# Trolling motor question



## mr.whiskers (Jul 19, 2009)

Can anyone give me the ins and outs of wat is the best. I'm looking for power and drive time. It would be nice to be able to fish for at least 6 hrs with no problems. Sonar and auto pilot would be a plus but that depends on if I have to purchase extra accessories. I have a 18' jon n would want a bow mount. I had a 55lb thrust 12v on my last boat and with 2 batteries I was only getting 4 hrs tops n that's with keeping it only half throttle when I drive

Sent from my SPH-L900 using Ohub Campfire mobile app


----------



## polebender (Oct 29, 2011)

I would go with at least 74 lb. thrust with the size of your boat. I would also go with 24 volt.
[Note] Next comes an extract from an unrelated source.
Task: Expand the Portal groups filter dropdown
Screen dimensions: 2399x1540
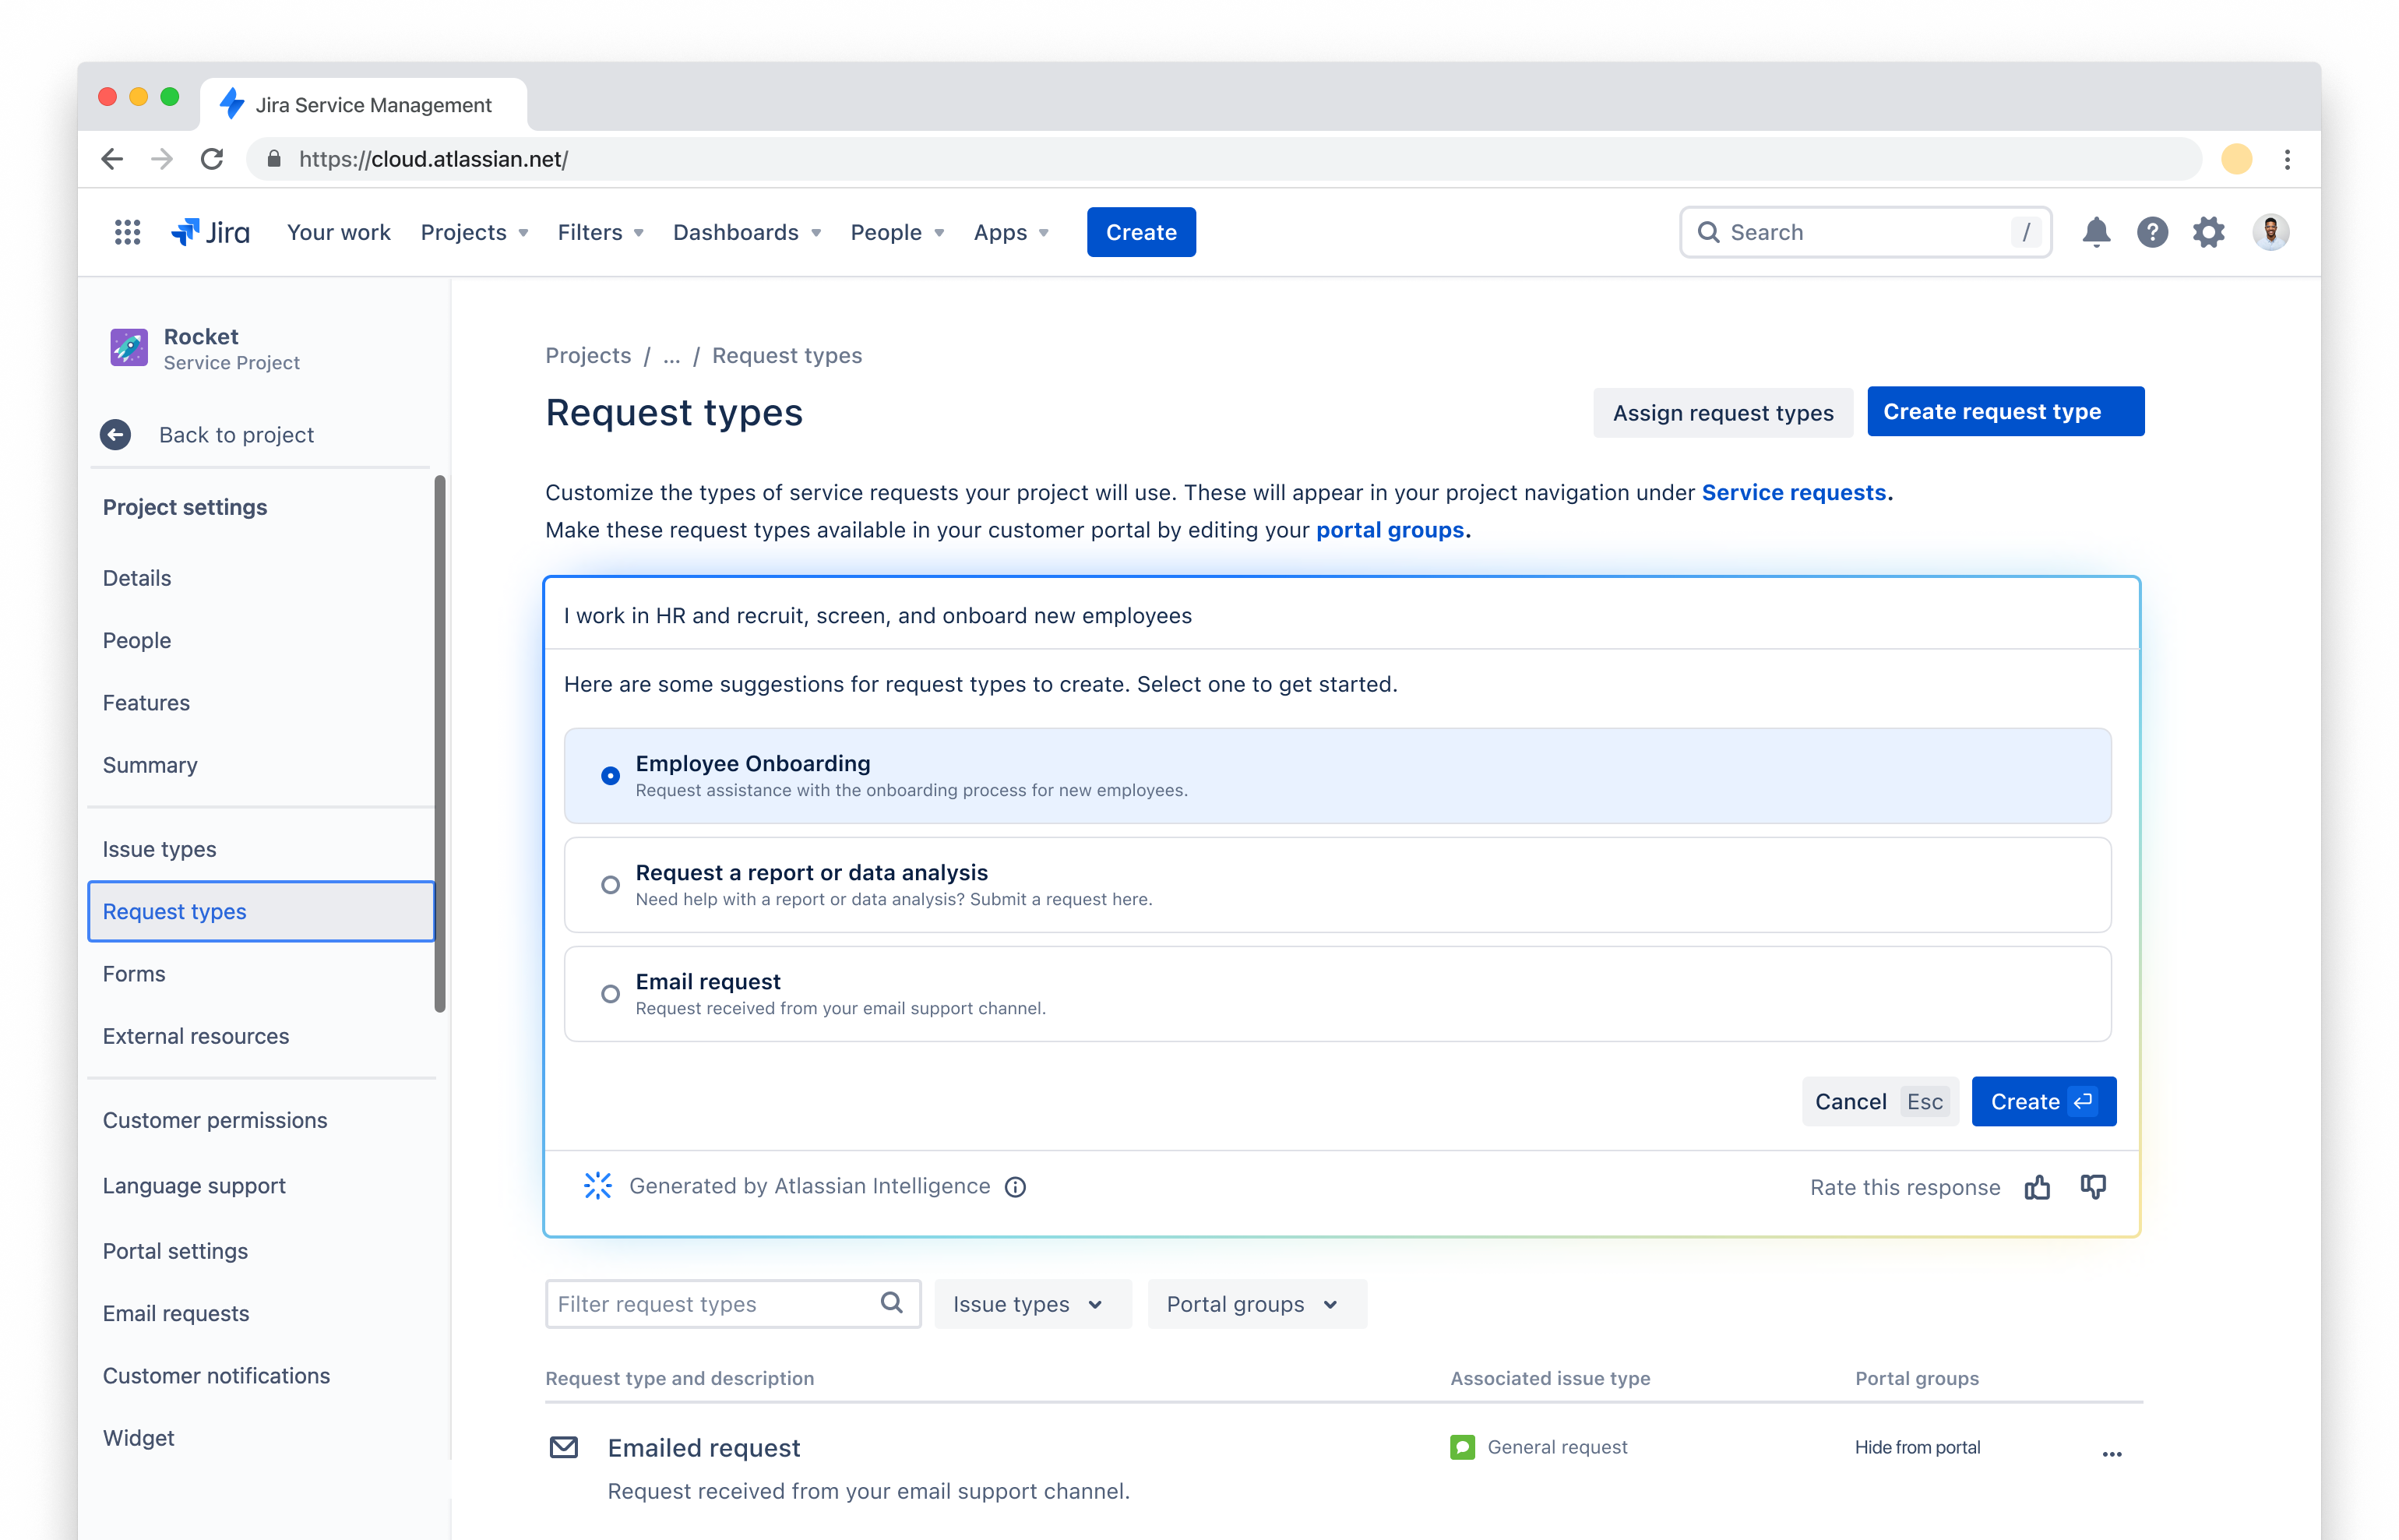Action: tap(1256, 1304)
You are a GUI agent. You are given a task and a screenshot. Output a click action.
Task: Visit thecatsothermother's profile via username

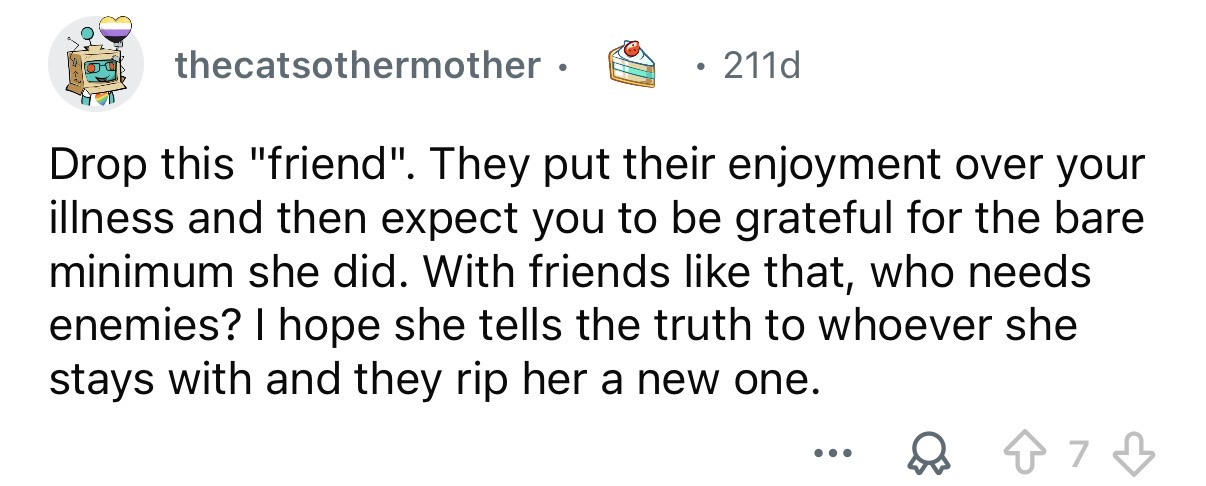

The biggest mistake people make is buying a motor that does not have the proper power just to save money. But in the long run they'll spend more in batteries because they over work them. 
I would also invest in an onboard charger and charge your batteries as soon as get home. You will always have two fully charged batteries every time you go fishing. And with the 24 volt system you will be able to fish all day, even on windy days, with no problem.


----------



## Nate167 (May 1, 2009)

Minnkota with I pilot link. I got mine in the spring and have loved every minute of it. They are a little pricey but being able to control it with a remote from the back of the boat is worth the money 


Sent from my iPhone using Ohub Campfire


----------



## Tightlines (Jun 29, 2012)

Minn Kota Terrova 80 with i-pilot is a great unit. 2 good batteries should last most of the day. With the terrova you get the remote and foot pedal. Powerdrive units is one or the other.


----------



## OldSchool (Oct 18, 2006)

+1 on Tightlines comment. 
(Used a Powerdrive on a rental boat and didn't think very highly of the engineering on the bow mount set up.)


----------



## 68rocks (Aug 2, 2013)

I have a new Powerdrive V2 74lb/24v and it runs all day on a 17 ft Targa. I also got the Co-Pilot wireless accessory with the wireless remote and wireless foot pedal which do work at the same time. It comes with a detatchable corded foot pedal that will not work when the co-pilot is connected. Very happy with it! I also have an on board charger and charge it up every time I get home. I was looking at the Terrova also (which is also a great unit) but the Powerdrive was more in my budget. You are getting great advice so far!


----------